Basically the Navajo were nomads and the Pueblos stayed in one place for as long as resources held out, then they moved on to greener pastures, so to speak.

Chaco is believed to be the birthplace of all the Pueblo people.  

There are many ruins in Chaco canyon and a photograph can't begin to tell the enormity of this place.  A video panning across one of the ruins is the closest I could come to showing the its magnificence.  The internet connection where I'm staying isn't strong enough to upload the video. 






Holy Cow!!!!

 You would not believe it.  Normally a desert gets maybe 7 inches of rain during the entire year.

 In 1947 a 30,000 ton rock tumbled into Pueblo Bonito because the heavy rain softened the sand rock.  The one picture shows what the rock did.  The other photo shows a rock that will likely fall if there is another heavy rain at some point in the future.


Mesa Verde - World Heritage Site




I've been using a GPS.  The GPS couldn't find Cortez, New Mexico.

The map I was using to help direct the GPS showed the First Nations reserves, but did not show the state lines.  The Navajo nation crosses state lines. 

As it turned out, my travels took me beyond New Mexico into Colorado.  Cortez is in Colorado.

The park ranger at Chaco told me that if I wanted to see the best of the cliff dwellings Mesa Verde was the place to see them, Cortez is a town a few miles from Mesa Verde.

The Palace is the most majestic of the cliff dwellings, but there are many cliff dwellings in the Mesa Verde area.  

To visit The Palace visitors must be escourted, and the walk is strenuous, first down the cliff, than back up.  Here is a photo of the way the Pueblos moved up and down the cliff, there is also a photo of my walk up the cliff.  My walk was less primitive, although still primitive.  My walk was not as dangerous and required less skill.

For some reason I had no trouble going up and down the cliff.  But the people following found the trek up a little daunting.

The Pueblo people were farmers.  No one knows why they moved down from the plains into the cave but there is a little water in the cave and the cave gives protection.

Our guide thinks that it was an attempt to stay in the area after resources wore thin.  
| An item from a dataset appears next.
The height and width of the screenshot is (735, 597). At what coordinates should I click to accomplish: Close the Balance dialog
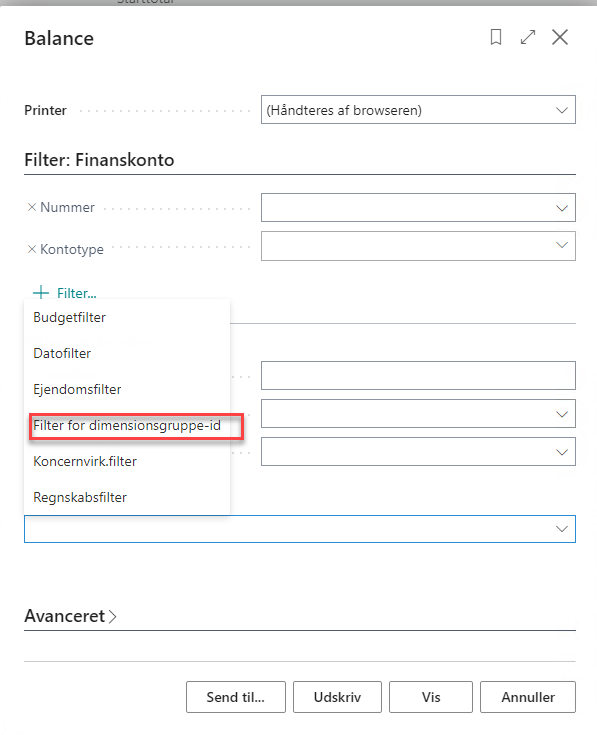560,37
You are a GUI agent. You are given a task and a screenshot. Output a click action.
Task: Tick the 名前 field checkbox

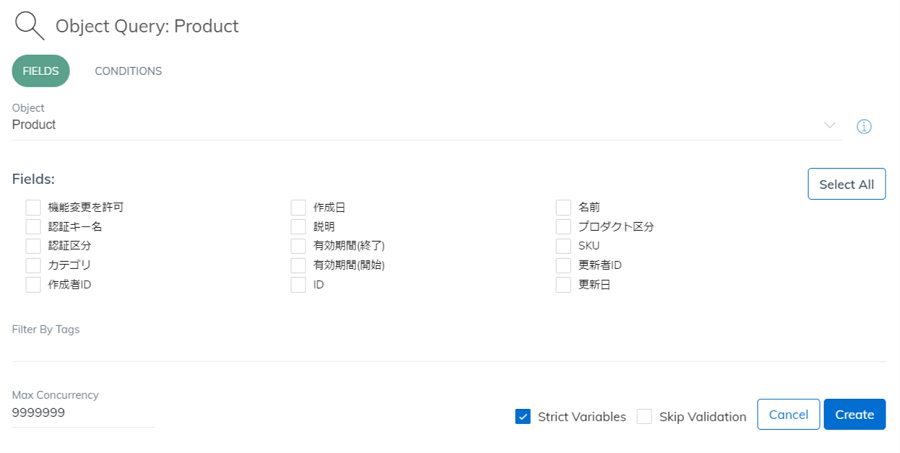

The Pueblo people stayed in the caves for about 200 years and then moved on

Taos - World Heritage Site

For 1,000 years the Pueblo people have lived in these houses and apartments.  They are still without electricity and plumbing and they still get water from the stream that flows through their property.  They use the water for cooking, drinking and washing.  

It is a clear, clean stream because they control the lake where the stream originates.

The dwellings have been passed from generation to generation for 1,000.  Most residents maintain their dwellings, protected the adobe with regular mud replasterings.  However, there are a few people who are letting their homes fall apart.


At first we are lead to believe that indeed the people do live here.  We eventually learn that maybe 100 very old people live here.  The rest of the Taos live in town and come out her to sell their crafts to the tourists (although their purpose would be denined, the number of shops speak for themselves.

The only renovation to the dwellings is windows and doors.  Originally the entrance was through the rooftop via ladder.




2 comments:

Judy (Free Press) said...

Wow - what an experience! Sounds like you are having an absolutely wonderful time. And your stories are marvelous. Keep 'em coming girl.

Darlene said...

oreen
I didnt know you were such a good writer.. :0)
sounds like you are covering alot of ground.. interesting and I am sure a good experience.. enjoy and be careful out there.